Les deux administrateurs d’UndeadLink ont finalement été condamnés à verser solidairement un total de 65 000 euros d’indemnités diverses aux victimes. Dans le détail :
- La SACEM et la SDRM ont toutes les deux obtenues 1 400 euros pour leur préjudice matériel, plus 500 euros pour leur préjudice moral, ainsi que 700 euros de frais de justice.
- La SCPP a obtenu 4 000 euros au titre du préjudice matériel, plus 1 000 euros pour le préjudice moral, ainsi que 1 000 euros de frais de justice.
- Le SVEN a obtenu 1 200 euros au titre du préjudice matériel plus 500 euros de frais de justice.
- La FNDF a obtenu 800 euros au titre du préjudice matériel plus 500 euros de frais de justice.
- Columbia Pictures a obtenu 3 000 euros au titre du préjudice matériel plus 500 euros de frais de justice.
- Disney a obtenu 1 300 euros au titre du préjudice matériel plus 500 euros de frais de justice.
- Paramount Pictures a obtenu 9 500 euros au titre du préjudice matériel plus 500 euros de frais de justice.
- Twentieth Century Fox a obtenu 12 000 euros au titre du préjudice matériel plus 500 euros de frais de justice.
- Universal a obtenu 12 000 euros au titre du préjudice matériel plus 500 euros de frais de justice.
- Warner Bros a obtenu 10 000 euros au titre du préjudice matériel plus 500 euros de frais de justice.
Vers un procès d’appel ?
Alors que de récentes affaires similaires se sont traduites par des montants vertigineux de dommages et intérêts pour les parties civiles (à l’image des 1,17 million d’euros alloués suite à la condamnation, l’année dernière, de l'administrateur du site de liens « Forum-DDL »), cette décision fait figure de camouflet pour les ayants droit qui voyaient en ce site un « phénix de la contrefaçon » - selon les termes de leur avocat.
Contactée, l’avocate de Raphaël X nous a expliqué qu’elle et son client étaient satisfaits du verdict du tribunal de grande instance. « Mon client renonce à interjeter appel ayant bien compris que le juge a établi un chiffrage juste et en correspondance avec le préjudice et l'évaluation que la loi commande d'en faire » nous a-t-elle indiqué, ajoutant que cette décision permettait également « de démontrer aux différents syndicats qu'il n'est pas toujours souhaitable de vouloir "à tout prix" faire de l'exemplarité pour dissuader et protéger l'œuvre et son auteur ».
Du côté des parties civiles, aucune n’a pour l’instant manifesté son intention de faire appel. La SACEM nous a simplement indiqué ne pas avoir de commentaires à faire concernant cette décision, tandis que la SCPP affirme qu’aucune décision n’a été prise « pour le moment ». L’éventualité d’un recours reste donc possible.

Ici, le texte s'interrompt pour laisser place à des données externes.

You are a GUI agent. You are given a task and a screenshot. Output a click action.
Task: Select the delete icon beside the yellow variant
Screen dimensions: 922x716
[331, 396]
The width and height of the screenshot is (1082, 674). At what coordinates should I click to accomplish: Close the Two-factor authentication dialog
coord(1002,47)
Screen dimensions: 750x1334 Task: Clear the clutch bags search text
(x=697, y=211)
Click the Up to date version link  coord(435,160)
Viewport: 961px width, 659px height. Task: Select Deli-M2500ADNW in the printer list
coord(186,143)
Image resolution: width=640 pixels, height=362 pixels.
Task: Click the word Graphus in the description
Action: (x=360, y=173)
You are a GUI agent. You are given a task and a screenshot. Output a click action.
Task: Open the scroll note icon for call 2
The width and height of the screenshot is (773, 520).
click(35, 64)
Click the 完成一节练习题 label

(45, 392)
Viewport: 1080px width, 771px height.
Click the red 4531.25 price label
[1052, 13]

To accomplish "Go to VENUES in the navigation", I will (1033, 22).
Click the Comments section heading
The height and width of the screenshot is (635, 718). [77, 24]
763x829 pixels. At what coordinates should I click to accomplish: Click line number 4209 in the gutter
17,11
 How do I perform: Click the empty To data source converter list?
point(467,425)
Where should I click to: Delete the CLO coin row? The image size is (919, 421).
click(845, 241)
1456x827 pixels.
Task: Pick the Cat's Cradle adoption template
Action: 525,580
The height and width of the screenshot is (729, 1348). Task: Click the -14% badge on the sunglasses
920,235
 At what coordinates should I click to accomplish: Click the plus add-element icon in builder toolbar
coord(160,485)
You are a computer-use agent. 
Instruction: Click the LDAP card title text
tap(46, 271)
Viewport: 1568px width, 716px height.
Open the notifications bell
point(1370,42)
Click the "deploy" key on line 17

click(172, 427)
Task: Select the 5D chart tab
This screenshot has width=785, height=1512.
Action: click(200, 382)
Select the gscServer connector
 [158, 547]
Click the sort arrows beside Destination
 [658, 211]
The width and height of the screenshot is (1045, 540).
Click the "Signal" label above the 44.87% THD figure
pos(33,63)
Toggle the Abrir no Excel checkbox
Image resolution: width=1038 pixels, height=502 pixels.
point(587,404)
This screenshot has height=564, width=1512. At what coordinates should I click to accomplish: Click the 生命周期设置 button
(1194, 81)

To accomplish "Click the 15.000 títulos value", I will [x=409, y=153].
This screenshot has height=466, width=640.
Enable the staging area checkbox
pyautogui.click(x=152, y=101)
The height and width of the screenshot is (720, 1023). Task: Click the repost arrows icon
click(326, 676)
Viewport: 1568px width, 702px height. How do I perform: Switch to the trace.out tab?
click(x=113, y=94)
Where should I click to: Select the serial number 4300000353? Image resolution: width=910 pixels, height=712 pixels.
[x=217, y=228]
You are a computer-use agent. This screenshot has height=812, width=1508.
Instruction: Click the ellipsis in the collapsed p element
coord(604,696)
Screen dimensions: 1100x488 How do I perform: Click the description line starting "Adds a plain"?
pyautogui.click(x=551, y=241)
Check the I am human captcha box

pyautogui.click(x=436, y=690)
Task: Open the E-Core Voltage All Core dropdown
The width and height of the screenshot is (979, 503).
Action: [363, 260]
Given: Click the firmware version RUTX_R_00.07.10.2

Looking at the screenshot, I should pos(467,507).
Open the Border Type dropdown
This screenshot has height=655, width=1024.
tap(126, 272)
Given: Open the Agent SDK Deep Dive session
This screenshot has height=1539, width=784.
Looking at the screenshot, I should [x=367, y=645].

En attendant, insistons sur le fait que si ces faits s’étaient déroulés aujourd’hui, le montant des dommages et intérêts aurait pu être bien différent. En effet, la loi sur la contrefaçon du 11 mars 2014 a modifié l’article du Code de la propriété intellectuelle qui encadre la fixation par le juge des dommages et intérêts pour les actes de contrefaçon. Désormais, les juridictions doivent prendre « distinctement » en considération :
- Les conséquences économiques négatives de l'atteinte aux droits, dont le manque à gagner et la perte subis par la partie lésée ;
- Le préjudice moral causé à cette dernière ;
- Et les bénéfices réalisés par l'auteur de l'atteinte aux droits, y compris les économies d'investissements intellectuels, matériels et promotionnels que celui-ci a retirées de l'atteinte aux droits.